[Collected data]
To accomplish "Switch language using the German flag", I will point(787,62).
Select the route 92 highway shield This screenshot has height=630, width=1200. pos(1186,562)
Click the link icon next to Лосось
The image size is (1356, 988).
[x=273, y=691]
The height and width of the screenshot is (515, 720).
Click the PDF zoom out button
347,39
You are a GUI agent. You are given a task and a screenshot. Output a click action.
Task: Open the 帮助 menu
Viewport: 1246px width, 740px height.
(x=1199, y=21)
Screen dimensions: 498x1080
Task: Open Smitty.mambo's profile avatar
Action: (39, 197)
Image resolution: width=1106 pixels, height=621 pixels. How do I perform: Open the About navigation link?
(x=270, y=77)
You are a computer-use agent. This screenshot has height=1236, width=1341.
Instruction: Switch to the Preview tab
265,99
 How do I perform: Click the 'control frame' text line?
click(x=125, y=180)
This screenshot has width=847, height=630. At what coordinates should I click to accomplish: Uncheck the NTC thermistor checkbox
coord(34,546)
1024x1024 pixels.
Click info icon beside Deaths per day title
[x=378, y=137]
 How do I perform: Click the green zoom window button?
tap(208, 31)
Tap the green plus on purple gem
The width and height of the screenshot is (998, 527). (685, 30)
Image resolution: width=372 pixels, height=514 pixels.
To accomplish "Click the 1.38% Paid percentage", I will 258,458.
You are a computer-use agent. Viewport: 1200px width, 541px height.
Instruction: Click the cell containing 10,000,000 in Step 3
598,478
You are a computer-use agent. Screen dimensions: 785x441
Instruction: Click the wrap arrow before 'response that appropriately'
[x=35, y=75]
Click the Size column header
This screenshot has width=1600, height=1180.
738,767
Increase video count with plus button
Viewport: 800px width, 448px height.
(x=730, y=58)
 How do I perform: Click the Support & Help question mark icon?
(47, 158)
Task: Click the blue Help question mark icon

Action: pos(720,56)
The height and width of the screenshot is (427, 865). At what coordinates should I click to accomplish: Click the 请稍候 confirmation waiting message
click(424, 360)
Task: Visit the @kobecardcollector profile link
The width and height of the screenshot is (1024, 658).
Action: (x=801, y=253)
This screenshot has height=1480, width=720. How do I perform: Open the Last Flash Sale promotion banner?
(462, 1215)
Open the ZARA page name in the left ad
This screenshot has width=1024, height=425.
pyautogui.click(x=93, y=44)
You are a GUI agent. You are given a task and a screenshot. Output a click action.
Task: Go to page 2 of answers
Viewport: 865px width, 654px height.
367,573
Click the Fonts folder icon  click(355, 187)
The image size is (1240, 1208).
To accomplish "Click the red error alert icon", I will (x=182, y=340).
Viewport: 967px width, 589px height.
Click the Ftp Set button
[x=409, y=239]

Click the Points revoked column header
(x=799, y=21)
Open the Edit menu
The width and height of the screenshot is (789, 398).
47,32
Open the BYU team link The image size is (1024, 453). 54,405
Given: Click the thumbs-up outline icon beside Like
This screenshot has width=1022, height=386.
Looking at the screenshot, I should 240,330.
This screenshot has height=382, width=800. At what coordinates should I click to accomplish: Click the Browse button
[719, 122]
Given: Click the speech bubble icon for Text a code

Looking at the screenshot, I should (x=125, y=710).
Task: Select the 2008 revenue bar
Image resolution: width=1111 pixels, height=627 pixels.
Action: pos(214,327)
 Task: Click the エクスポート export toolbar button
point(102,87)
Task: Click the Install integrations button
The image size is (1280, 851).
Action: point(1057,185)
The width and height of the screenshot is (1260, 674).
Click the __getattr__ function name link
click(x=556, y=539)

[WORK REQUIRED] Only the lines from the one containing "Given: Click the speech" through the end of the records above belong in the answer, each exactly as written.

[ANSWER FOR THIS EXERCISE]
Given: Click the speech bubble icon for Text a code

Looking at the screenshot, I should (x=125, y=710).
Task: Select the 2008 revenue bar
Image resolution: width=1111 pixels, height=627 pixels.
Action: pos(214,327)
 Task: Click the エクスポート export toolbar button
point(102,87)
Task: Click the Install integrations button
The image size is (1280, 851).
Action: point(1057,185)
The width and height of the screenshot is (1260, 674).
Click the __getattr__ function name link
click(x=556, y=539)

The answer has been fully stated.